一方、夫婦のどちらかが離婚に合意しない場合は裁判で離婚を争うことになります(離婚裁判)。
しかし、離婚裁判で離婚が認められるためには、以下の5つの法定離婚事由もどれかに当てはまることが条件となります。
【法定離婚事由(民法第770条)】
- 配偶者に不貞行為があったとき
- 配偶者から悪意で遺棄されたとき
- 配偶者の生死が3年以上明らかでないとき
- 配偶者が重度の精神病に罹り、回復に見込みがないとき
- その他婚姻を継続し難い重大な事由があるとき
単身赴任で離婚したい場合、①~④の事由にはあてはまりません。そのため⑤に当てはまるかどうかがポイントとなります。
単身赴任は仕事上の都合であり、やむを得ない事情による別居であることから、基本的には、単身赴任であることだけをもって⑤の事由にあてはまることは難しいです。

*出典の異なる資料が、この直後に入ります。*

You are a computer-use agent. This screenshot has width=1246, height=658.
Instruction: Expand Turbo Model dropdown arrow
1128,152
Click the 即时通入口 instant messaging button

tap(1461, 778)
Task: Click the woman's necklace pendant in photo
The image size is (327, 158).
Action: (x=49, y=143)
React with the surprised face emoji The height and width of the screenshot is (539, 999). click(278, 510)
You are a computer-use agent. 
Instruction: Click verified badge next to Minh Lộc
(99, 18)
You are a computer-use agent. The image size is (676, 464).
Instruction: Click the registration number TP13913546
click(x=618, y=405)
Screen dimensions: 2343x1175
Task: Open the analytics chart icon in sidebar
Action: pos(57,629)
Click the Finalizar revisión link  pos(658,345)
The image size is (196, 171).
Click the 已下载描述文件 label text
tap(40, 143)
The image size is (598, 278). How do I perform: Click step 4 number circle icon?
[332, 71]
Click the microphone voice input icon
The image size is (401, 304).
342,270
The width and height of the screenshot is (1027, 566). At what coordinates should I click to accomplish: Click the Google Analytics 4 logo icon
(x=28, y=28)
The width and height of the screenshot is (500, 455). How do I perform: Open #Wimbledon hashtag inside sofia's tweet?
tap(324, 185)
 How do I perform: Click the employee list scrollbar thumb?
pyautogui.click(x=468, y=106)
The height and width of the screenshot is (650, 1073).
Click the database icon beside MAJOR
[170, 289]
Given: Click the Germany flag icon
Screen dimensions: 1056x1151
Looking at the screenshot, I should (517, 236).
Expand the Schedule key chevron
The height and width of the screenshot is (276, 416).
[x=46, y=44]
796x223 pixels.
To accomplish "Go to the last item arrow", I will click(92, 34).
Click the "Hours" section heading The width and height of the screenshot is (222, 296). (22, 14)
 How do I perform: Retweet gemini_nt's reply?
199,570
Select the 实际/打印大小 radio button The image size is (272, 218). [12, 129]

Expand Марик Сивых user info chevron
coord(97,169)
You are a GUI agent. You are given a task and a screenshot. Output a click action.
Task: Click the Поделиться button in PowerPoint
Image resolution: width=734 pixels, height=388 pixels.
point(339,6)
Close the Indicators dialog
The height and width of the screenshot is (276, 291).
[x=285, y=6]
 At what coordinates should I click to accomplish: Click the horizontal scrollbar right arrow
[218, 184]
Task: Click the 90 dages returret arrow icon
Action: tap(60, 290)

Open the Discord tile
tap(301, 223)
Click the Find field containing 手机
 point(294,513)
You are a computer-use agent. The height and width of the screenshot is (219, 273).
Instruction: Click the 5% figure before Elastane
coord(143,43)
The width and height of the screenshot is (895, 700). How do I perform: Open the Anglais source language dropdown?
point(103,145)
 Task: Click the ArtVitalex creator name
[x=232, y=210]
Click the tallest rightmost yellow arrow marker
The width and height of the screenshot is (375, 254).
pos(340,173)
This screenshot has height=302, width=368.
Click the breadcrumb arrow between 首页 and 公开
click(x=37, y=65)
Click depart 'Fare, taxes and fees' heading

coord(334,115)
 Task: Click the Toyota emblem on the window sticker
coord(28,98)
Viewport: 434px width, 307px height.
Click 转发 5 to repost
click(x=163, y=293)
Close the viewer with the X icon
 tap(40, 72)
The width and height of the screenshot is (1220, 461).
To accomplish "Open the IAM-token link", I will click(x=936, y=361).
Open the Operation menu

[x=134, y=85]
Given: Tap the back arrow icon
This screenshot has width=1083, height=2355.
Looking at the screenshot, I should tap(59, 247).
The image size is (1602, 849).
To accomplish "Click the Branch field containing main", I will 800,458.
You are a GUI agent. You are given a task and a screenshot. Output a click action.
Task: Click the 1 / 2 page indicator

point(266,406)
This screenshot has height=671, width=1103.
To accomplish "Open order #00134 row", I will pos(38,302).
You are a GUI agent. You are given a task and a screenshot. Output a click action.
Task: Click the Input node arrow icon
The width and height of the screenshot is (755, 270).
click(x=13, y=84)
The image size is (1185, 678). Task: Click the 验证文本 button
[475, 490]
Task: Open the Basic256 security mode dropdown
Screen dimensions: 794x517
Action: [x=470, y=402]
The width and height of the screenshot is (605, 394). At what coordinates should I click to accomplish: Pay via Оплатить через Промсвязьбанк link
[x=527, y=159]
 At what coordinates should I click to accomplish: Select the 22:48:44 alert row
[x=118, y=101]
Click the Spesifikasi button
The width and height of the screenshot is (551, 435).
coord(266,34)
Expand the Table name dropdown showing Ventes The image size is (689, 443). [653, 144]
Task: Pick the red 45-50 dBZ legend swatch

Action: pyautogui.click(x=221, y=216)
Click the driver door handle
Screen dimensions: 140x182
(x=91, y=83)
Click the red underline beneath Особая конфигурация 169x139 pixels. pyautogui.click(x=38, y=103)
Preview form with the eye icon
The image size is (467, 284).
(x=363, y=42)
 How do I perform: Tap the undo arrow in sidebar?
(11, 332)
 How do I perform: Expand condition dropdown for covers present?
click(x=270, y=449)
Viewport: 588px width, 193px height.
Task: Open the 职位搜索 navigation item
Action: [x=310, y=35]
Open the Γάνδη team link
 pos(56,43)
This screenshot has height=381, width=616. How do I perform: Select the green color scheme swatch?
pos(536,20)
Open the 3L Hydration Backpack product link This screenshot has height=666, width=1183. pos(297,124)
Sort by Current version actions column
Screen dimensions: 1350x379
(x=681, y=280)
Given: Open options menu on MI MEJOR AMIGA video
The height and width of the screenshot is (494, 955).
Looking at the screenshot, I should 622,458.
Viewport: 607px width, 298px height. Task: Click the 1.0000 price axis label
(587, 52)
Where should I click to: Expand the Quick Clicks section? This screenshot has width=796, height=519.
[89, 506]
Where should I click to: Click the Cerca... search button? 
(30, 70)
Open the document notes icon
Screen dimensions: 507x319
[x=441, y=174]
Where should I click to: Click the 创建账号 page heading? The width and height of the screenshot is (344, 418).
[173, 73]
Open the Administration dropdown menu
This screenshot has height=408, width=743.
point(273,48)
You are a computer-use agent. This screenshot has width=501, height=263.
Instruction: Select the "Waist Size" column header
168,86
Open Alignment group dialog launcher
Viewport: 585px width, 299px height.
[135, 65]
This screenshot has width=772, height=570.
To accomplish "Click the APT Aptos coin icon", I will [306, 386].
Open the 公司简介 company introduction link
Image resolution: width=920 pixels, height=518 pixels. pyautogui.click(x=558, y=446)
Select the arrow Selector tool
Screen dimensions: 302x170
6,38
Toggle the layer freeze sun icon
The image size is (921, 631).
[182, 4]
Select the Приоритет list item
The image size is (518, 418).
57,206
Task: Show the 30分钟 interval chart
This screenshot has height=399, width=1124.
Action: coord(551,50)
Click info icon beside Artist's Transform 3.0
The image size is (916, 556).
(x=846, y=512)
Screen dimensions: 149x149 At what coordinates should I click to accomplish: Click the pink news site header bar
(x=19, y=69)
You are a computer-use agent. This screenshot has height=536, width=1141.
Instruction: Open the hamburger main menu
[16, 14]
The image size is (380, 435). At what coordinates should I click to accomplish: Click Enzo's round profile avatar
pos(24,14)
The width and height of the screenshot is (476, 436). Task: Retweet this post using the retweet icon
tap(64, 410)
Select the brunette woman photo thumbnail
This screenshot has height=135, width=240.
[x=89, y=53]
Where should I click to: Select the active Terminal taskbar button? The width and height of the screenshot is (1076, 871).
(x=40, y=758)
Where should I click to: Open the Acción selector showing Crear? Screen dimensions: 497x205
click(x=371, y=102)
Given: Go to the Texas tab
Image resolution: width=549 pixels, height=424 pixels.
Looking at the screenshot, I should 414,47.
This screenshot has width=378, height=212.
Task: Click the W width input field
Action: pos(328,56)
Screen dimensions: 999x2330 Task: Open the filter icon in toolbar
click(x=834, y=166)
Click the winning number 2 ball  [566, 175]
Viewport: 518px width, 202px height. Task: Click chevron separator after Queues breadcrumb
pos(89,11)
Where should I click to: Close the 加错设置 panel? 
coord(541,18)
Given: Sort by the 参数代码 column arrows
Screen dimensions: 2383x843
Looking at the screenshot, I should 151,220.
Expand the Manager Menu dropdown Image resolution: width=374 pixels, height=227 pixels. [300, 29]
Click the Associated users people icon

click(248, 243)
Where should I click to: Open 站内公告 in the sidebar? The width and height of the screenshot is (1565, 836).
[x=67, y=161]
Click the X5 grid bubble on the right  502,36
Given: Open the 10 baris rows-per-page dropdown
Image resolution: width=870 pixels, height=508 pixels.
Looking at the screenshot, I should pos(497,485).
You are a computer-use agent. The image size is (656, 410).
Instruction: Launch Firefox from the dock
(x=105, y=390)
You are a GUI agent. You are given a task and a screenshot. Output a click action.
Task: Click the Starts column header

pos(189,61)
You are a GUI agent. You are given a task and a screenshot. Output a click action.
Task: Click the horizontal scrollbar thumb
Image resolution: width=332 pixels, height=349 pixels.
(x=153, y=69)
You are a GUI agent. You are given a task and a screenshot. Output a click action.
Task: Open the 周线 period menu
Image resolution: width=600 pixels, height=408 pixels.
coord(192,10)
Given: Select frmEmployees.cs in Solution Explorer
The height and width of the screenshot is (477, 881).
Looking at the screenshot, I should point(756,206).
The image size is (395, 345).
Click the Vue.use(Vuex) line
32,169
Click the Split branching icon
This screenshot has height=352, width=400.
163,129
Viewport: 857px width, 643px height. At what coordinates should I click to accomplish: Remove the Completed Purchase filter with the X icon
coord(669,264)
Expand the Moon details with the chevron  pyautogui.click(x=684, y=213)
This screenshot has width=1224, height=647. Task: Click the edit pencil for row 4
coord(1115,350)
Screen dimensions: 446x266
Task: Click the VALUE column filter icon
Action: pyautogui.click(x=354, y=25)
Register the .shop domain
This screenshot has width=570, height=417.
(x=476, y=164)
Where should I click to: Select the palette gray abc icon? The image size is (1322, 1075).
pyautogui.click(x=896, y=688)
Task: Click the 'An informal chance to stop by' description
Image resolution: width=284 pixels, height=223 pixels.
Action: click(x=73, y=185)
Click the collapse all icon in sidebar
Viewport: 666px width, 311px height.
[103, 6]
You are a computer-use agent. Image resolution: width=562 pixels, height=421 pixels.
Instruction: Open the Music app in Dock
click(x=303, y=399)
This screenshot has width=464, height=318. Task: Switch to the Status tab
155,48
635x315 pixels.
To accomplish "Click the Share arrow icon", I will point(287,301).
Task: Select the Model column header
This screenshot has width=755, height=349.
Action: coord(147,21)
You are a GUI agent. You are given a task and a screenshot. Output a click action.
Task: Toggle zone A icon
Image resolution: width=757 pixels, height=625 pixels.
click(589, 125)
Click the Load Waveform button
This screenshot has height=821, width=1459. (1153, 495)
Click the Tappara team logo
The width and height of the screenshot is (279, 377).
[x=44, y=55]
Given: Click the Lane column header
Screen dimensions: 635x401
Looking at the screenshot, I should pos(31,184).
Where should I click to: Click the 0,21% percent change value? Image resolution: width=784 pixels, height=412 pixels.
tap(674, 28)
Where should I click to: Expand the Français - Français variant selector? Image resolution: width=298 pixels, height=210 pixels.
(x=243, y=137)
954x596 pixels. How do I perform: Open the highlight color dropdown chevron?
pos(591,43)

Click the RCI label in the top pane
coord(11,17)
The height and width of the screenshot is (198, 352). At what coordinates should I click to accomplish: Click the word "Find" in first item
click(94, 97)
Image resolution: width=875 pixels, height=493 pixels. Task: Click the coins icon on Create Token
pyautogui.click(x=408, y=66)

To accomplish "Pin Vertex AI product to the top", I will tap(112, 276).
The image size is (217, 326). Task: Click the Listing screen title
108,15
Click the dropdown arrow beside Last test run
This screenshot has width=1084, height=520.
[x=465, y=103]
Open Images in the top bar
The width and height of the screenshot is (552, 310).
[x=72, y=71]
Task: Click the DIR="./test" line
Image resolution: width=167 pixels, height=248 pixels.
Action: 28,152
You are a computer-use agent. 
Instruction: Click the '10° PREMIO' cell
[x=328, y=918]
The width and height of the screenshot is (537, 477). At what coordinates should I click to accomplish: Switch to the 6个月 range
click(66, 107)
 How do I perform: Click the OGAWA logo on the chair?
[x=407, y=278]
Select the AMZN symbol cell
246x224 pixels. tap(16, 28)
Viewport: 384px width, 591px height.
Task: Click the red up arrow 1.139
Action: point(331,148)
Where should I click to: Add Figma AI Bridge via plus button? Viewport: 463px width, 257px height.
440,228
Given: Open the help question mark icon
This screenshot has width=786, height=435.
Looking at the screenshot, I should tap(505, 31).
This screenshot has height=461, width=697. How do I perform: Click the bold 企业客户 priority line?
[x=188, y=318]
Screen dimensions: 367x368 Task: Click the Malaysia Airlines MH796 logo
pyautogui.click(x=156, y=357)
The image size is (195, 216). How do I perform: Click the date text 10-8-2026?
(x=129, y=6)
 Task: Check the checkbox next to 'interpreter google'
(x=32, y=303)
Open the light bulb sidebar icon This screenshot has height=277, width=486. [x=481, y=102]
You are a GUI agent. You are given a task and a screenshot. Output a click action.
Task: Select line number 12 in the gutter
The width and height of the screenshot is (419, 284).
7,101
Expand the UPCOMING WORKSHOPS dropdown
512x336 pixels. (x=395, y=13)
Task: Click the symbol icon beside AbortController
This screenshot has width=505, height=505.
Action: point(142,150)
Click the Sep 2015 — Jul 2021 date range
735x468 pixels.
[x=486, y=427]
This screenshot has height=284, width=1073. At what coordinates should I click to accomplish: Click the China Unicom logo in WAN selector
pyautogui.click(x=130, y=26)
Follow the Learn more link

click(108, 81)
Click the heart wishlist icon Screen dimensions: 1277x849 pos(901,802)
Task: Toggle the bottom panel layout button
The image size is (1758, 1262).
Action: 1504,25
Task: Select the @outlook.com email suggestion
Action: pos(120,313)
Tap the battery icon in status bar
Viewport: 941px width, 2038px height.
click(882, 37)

では、単身赴任で離婚が認められやすいケースと認められにくいケースを見ていきましょう。
単身赴任で離婚が認められやすいケース
単身赴任中に次のようなことが発生した場合、離婚が認められやすくなります。
- 配偶者が浮気・不倫をしていた(不貞行為)
配偶者が生活費を入れてくれなくなった(悪意の遺棄) など
単身赴任で離婚が認められにくいケース
単身赴任期間が長くても、配偶者が定期的に自宅に戻ってきて夫婦間や子供との交流がある場合や、生活費をきちんと入れている場合などは離婚が認められにくいです。
単身赴任が離婚に繋がる原因
単身赴任が離婚につながる原因には、どのようなものがあるでしょうか。 単身赴任では、夫側に離婚の原因があると思われる方も多いのではないでしょうか。
しかし、単身赴任では配偶者が近くにいないことから、隙が生まれ、離婚原因を作ってしまう場合もあります。
次項から、単身赴任で離婚につながる原因について見ていきましょう。
単身赴任中の浮気
単身赴任中の離婚原因で1番多いのが浮気です。
夫は単身赴任中1人で生活していかなければならないため、開放感や寂しさから浮気をしてしまうケースがあります。また、単身赴任中は開放感があり浮気がバレにくいことも理由の一つです。
浮気をするのは夫だけではありません。妻も夫がいない寂しさから浮気をしてしまうケースがあります。
一人での生活の快適さ
夫も妻も、配偶者の居ない1人での生活が快適に思ってしまう可能性があります。
配偶者が家にいないことで、以下のように好きなように生活することに開放感を覚えるのでしょう。
- 好きなものを好きなだけ食べられる
- 夜遅くまで出歩ける
- 好きなだけ仕事に打ち込める
- 好きなタイミングで家事や育児ができる
その結果、夫が家族の生活に戻ると、配偶者が近くにいることがつらく感じてしまい、離婚の原因になる場合もあります。
金銭感覚の違い
単身赴任では、家族の暮らす家と夫の単身赴任先の家とで生活費が二重でかかることになります。
その際、お互いの金銭感覚に相違が生まれると、すれ違いの元になり得ます。
例えば、夫が生活費をすぐに使ってしまったり、反対に妻が夫の目を盗んで散財しているケースなどが考えられるでしょう。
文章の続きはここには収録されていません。